Two nights ago, I purchased Ed Miller’s latest ebook, Poker’s 1%. I finished reading it yesterday.
Before I offer my opinion on Ed’s book, I’d like to provide some background of my learning process with GTO so far.
I’ve spent a good deal of time and effort in GTO land over the last six months or so. I’ve struggled with the most basic concepts since I first read Mathematics of Poker in early 2007. When learning new things, I often frustrate teachers and my learning process because I find difficulty moving forward unless I feel I thoroughly understand every detail of what’s already been discussed. This digging often has me prematurely diving into advanced concepts. Over the last six months, I’ve:
• Reread much of Mathematics of Poker
• Read Tipton’s Expert NoLimit Holdem Volume One
• Read Janda’s Applications of NoLimit Holdem (not quite finished yet)

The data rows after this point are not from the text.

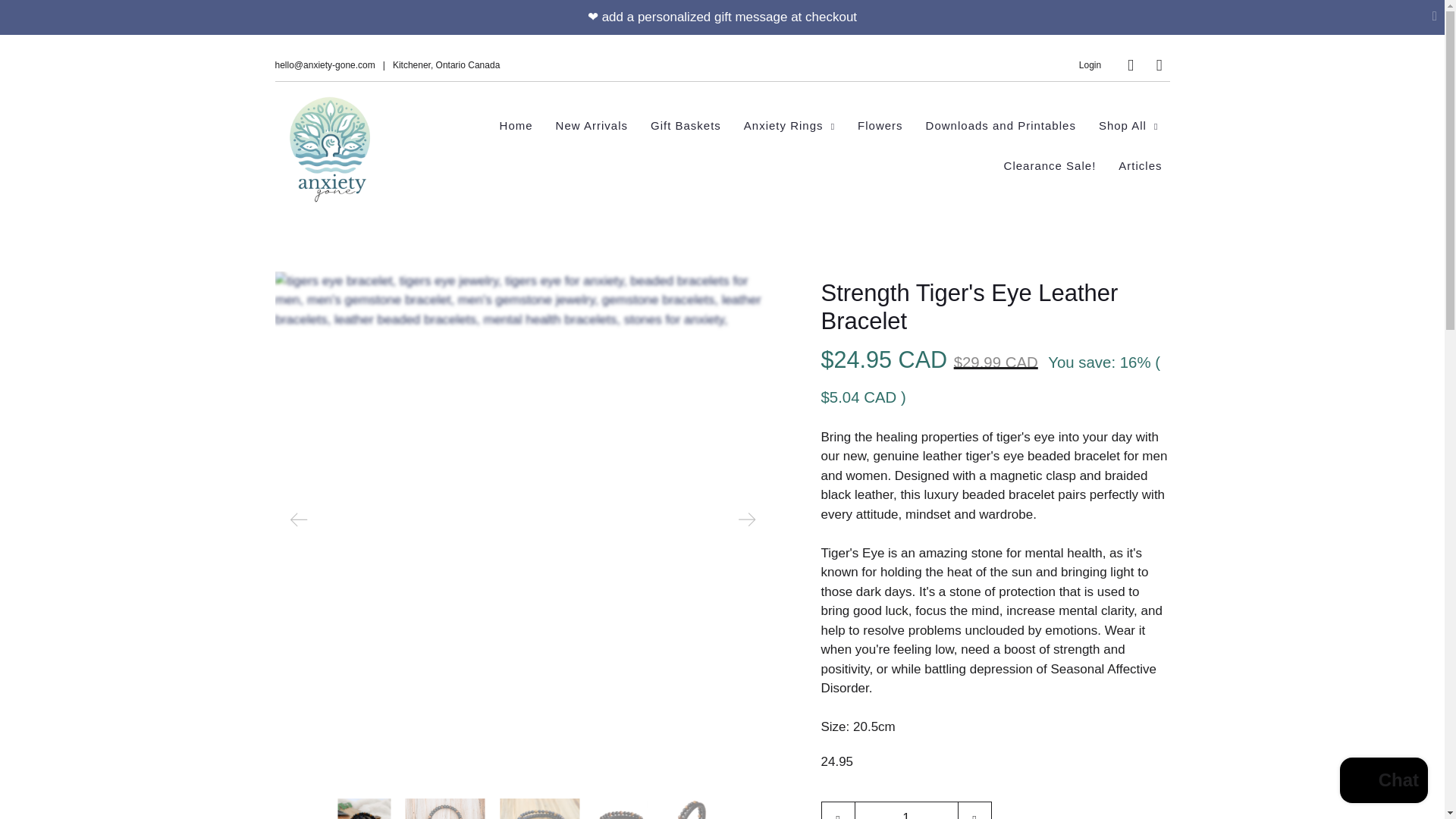
Anxiety Rings (789, 126)
My Account  (1089, 64)
Gift Baskets (686, 126)
Login (1089, 64)
Home (516, 126)
Shop All (1128, 126)
Downloads and Printables (1000, 126)
New Arrivals (591, 126)
1 (905, 810)
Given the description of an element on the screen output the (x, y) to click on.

• Read Newall’s The Intelligent Poker Player
• Watched many videos on GTO at DeucesCracked
• Engaged in discussions with these authors and video producers
• Posted thoughts/questions in forums
• Played with ideas in software, etc.
Gleaning from the work of these producers, I’ve straightened out a few misconceptions and have a better understanding of the moving pieces. However, I still have much to learn, and I still have unanswered questions and concerns. I’ll blog more about those soon.
My appreciation for Ed’s teaching style is 10-years running. He has a knack for simplifying complicated topics. While I typically dig past simplifications, I always benefit from his insights.

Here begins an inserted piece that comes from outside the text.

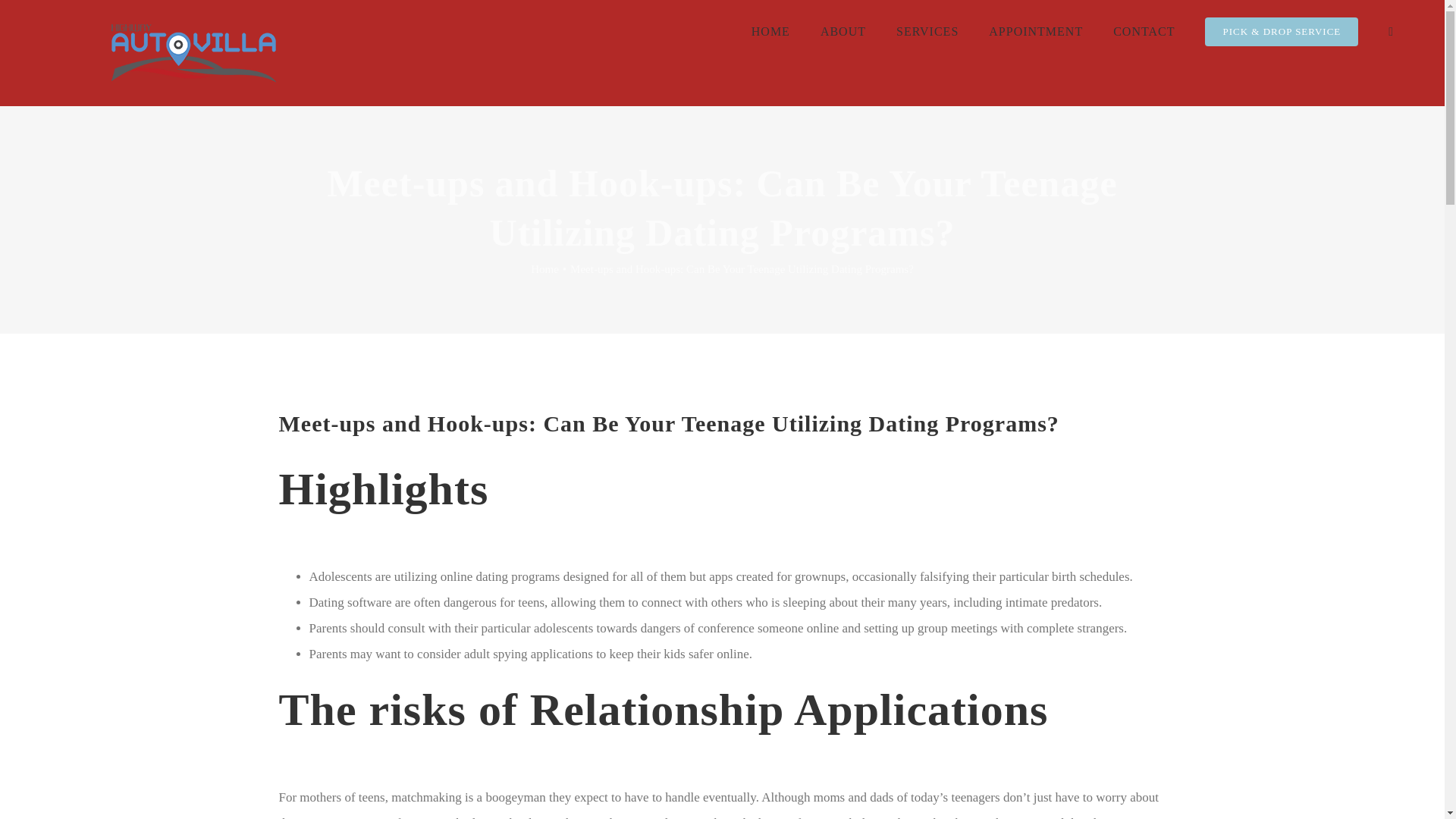
CONTACT (1143, 31)
Home (545, 268)
SERVICES (927, 31)
APPOINTMENT (1035, 31)
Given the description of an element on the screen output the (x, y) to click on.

Upon seeing the marketing for Poker’s 1%, I was skeptical. More so, I was afraid I would be disappointed.
I wasn’t disappointed with Poker’s 1%. If you’re a student of the game struggling with Janda’s book or the other GTO books, I recommend you get Ed’s book. I feel Ed has fulfilled his niche quite well in GTO land. As far as I can tell, he’s done a great job of presenting a 30,000 foot view of GTO.
I say “as far as I can tell” because I’m still hashing this stuff out myself.
Ed confesses in several places that he doesn’t have accurate numbers and in some spots has yet to truly understand proper application of the frequencies. He points the reader to more advanced material to work out details. He also offers something of arbitrary frequencies without spending much time explaining when to deviate from the standard frequency he offers. One criticism I have for the book is it would have been more valuable with a few chapters—instead of a few paragraphs—dedicated to the variables that dictate changes in frequencies.
The most valuable thing I gleaned from Ed’s book is motivation to begin working on situations myself. Ed made me feel like I now have the ability to start analyzing my range and frequencies. I start this process today. This kick-in-the-pants alone was worth the price of entry.
Poker’s 1% is a small book. I finished reading in about 2.5 hours. The book boils down to a hand-held tour of the big picture of GTO. You’ll have to decide if you need this tour for the price of the ticket. I’m happy I took the tour.